Dear Australian Women’s Weekly Cookbook,

I own a lot of cookbooks. As both a glutard from the days when gluten-free bread more closely resembled a soggy brick than something edible and a top-level procrastinator, I find cooking is a hobby that I can’t really be criticised for. Nothing says “I lack both a soul and a conscience” like yelling at someone for destroying the kitchen instead of doing their homework when they’ve spent four hours baking a (gluten free) lemon meringue pie.

Most of my favourite cookbooks are big, heavy tomes filled to the brim with interesting and exotic recipes. They have hard covers and are good for leaving next to your bed at night when you’re paranoid that someone has broken into your house and stolen your housemate’s yoghurt and you’re worried they might come back for seconds.

They also require six hours and an industrial sized kitchen to cook – not so great when you’re sharing a house with between two and six other people.

The Australian Women’s Weekly cookbooks, however, are different.

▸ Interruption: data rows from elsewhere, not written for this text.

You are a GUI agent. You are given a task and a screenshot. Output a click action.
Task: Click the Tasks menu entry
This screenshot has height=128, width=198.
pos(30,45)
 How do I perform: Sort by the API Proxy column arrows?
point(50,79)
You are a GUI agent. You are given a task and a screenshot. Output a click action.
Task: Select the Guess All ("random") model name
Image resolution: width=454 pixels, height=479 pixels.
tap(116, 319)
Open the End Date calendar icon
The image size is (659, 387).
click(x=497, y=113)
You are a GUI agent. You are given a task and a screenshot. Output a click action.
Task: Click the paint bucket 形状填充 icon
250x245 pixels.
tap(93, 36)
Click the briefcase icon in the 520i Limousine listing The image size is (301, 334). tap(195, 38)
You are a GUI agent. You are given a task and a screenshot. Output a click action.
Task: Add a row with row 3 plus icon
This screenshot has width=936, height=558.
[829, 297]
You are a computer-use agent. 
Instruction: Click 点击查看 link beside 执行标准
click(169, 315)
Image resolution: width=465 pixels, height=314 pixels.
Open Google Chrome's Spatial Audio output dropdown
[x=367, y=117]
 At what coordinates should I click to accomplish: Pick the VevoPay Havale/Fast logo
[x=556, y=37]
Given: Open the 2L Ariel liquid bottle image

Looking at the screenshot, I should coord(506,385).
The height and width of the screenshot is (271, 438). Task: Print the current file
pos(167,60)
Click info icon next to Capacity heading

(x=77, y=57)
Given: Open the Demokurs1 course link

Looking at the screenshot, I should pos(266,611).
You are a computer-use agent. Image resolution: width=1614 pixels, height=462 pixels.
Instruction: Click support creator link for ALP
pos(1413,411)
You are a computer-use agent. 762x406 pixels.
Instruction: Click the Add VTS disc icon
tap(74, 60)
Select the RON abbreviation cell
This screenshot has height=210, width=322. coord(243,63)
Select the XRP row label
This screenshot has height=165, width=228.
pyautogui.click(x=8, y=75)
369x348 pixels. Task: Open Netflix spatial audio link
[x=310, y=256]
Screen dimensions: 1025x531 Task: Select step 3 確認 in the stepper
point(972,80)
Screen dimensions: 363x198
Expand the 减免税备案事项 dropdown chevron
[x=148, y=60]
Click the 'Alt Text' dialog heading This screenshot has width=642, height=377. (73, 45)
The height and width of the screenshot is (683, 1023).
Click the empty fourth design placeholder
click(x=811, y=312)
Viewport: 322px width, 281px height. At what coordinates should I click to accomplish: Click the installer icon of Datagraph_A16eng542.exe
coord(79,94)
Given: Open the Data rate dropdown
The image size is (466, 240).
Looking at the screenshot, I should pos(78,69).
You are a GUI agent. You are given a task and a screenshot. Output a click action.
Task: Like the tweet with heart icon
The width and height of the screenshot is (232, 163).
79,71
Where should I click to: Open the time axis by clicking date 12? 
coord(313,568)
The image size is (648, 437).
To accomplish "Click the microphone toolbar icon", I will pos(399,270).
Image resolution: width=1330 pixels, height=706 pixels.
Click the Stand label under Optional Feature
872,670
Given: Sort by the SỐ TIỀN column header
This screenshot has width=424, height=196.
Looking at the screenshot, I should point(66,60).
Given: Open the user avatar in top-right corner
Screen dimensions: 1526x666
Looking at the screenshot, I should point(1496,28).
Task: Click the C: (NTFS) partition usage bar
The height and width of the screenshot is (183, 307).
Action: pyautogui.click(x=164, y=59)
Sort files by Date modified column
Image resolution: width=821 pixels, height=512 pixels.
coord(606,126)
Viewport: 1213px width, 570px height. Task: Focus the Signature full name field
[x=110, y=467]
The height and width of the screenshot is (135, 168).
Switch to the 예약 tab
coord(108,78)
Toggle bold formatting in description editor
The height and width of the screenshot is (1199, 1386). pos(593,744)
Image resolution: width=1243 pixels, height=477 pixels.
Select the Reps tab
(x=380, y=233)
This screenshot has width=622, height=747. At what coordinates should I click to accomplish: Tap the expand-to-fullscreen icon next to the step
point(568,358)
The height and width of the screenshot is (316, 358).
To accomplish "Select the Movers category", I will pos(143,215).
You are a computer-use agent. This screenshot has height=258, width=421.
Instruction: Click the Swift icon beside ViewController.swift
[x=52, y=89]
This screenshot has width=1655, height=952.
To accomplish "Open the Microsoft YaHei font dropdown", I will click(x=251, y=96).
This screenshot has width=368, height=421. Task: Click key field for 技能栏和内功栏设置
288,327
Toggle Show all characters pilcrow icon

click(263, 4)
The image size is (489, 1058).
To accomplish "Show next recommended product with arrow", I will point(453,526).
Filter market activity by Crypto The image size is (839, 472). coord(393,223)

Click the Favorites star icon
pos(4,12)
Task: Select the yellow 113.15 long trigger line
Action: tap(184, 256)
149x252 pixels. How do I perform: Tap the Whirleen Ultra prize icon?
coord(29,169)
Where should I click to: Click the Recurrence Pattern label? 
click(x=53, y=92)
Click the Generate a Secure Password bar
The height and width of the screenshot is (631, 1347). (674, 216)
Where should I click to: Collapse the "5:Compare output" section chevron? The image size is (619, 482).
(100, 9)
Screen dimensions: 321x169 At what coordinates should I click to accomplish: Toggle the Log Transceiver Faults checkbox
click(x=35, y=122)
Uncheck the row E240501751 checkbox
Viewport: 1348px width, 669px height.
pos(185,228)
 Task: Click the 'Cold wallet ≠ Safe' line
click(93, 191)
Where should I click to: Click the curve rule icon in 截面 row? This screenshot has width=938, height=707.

The Australian Women’s Weekly didn’t teach me how to cook. Credit for that goes to my parents, who have dedicated their lives to making sure I leave the kitchen with as many fingers and toes as I entered with. Bonus credit goes to my grandmothers – both excellent cooks who quite happily share their secrets.

But the AWW made me love to cook.

My mum bought the AWW cookbooks back in the 1980s and 1990s- and you can tell. The images are all tastefully blurred (much like a glamour portrait, but of food) and set up just so. Forget Instagraming your hipster burger, this is real food porn.

The first AWW cookbook I ever read was the Children’s Birthday Cake book. I would sit at the kitchen bench and admire the beautifully decorated clown’s face and jewellery box cakes, whilst Mum watched on in fear. Pro tip: do not let this five year old choose her own birthday cake. She will always choose the pink one, and the pink one will always be the one that involves carving a cake into the shape of ballet shoes or similar.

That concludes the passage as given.